Monday of week 1 of Lent – First Reading


Commentary on Lev 19:1-2, 11-18

The general theme of the Book of Leviticus is in today’s opening sentence: “Be holy, for I, the Lord, your God, am holy.” Today’s reading comes from a section dealing with moral and religious regulations related to daily life, with obvious links to the Ten Commandments. Some of them sound somewhat strange today such as, “You will not round off your hair at the edges or trim the edges of your beard” (as presumably some of Israel’s ‘pagan’ neighbours were doing).

In today’s reading the call is clear: the measure of our holiness is that of God himself. Obviously that is not something to be even remotely achieved in our lifetime; rather, it is an ideal to be constantly aimed at as we continually try to raise our sights.

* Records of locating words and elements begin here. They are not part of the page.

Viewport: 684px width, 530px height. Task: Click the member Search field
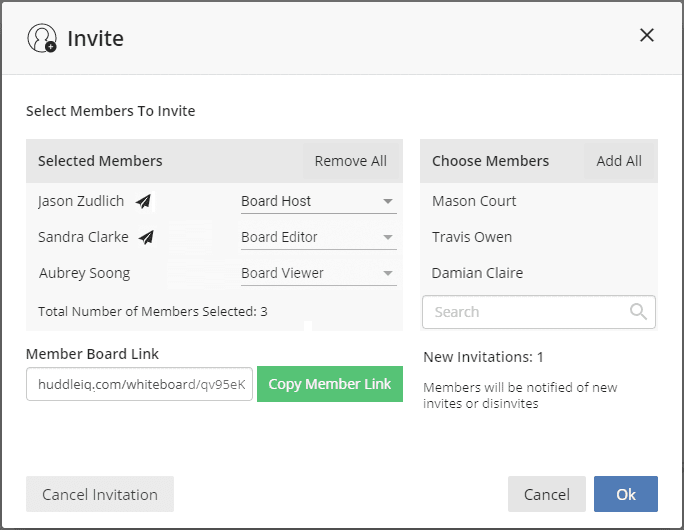525,312
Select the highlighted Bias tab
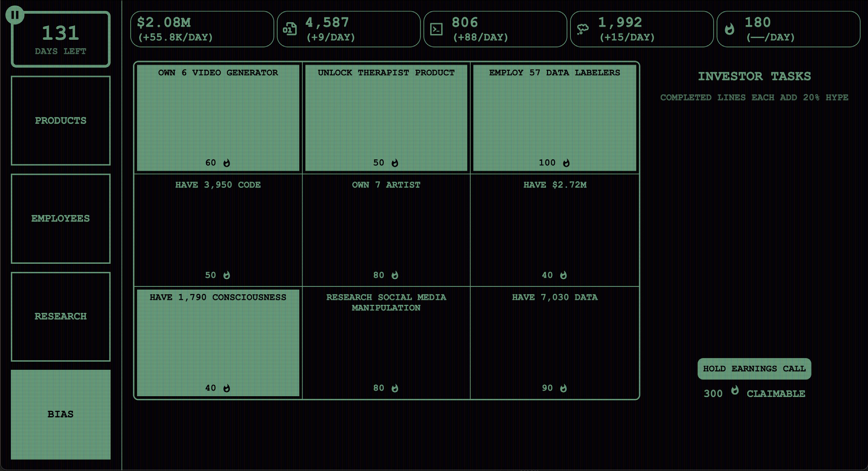The image size is (868, 471). pyautogui.click(x=61, y=414)
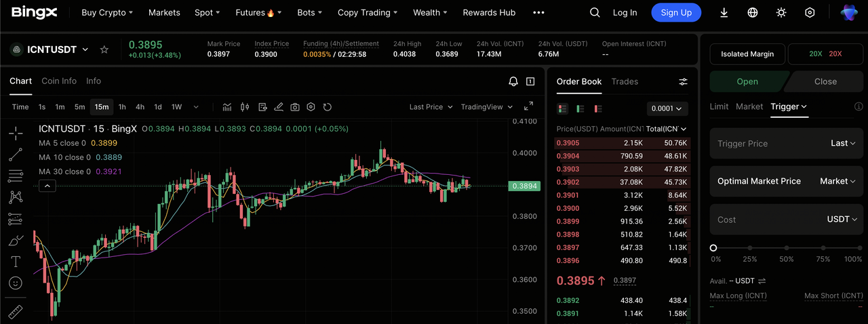Select the trend line drawing tool

click(x=15, y=155)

But, are there are any measures, by which we can measure our progress in something so abstract as holiness?

Very simply, today’s reading says that it consists in the way we treat (or do not treat) those around us. It is perhaps worth observing that everything here is largely expressed in the negative, the things we ought not to do towards our brothers and sisters.

– no stealing or fraud

– no irreverent use of God’s name.

– no abuse of others through exploitation or robbery by paying just wages at the proper time.

– no abuse or neglect of the disabled: the blind and the dumb are mentioned.

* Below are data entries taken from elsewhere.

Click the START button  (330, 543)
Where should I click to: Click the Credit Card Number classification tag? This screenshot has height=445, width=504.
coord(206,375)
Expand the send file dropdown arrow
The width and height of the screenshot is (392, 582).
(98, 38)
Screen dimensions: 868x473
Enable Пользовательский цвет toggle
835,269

– avoiding all forms of prejudice and bias either towards the weak or the powerful

– no passing of judgement on others beyond the bounds of justice and fairness.

– never criticise out of hatred but only out of a desire to help.

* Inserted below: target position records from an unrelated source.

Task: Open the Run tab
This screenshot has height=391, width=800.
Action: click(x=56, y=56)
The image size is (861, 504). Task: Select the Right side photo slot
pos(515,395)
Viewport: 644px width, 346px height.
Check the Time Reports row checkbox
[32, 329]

– no vengeance, no grudges.

It is quite obvious that it is not enough just not to do these things but rather positively to do the opposite in each case. And they are all finally summed up in one positive injunction: “Love your neighbour as you love yourself.” In the context, it is clear that ‘neighbour’ means a fellow-Jew but Jesus – as well as Paul and James in their letters – would extend its meaning to embrace every single person.

Some of the stricter Pharisees interpreted ‘loving the neighbour’ as implying that one should ‘hate the enemy’. But others came closer to Jesus’ injunction that love for neighbour should even extend to those who would want to harm us. For instance, Rabbi Nahmanides said: “One should place no limitations upon the love for the neighbour, but instead a person should love to do an abundance of good for his fellow being as he does for himself.”

It is clear from this and the later teaching of Jesus that the ‘neighbour’ included every single person and not just those close to us by place, nationality, race, religion, class or gender… but even those who would want to harm us. And, as today’s Gospel makes clear, the neighbour is particularly to be identified with any person who is in need of any kind.

Later, Jesus would push the command even further when he told us to love each other not just as much as we love ourselves but to the degree that he loved us – by ‘emptying’ himself and giving his life for every single one of us.

As I reflect on this passage during Lent, I may ask: Where do I stand in my relationships with my friends, my ‘enemies’ or the needy in my community?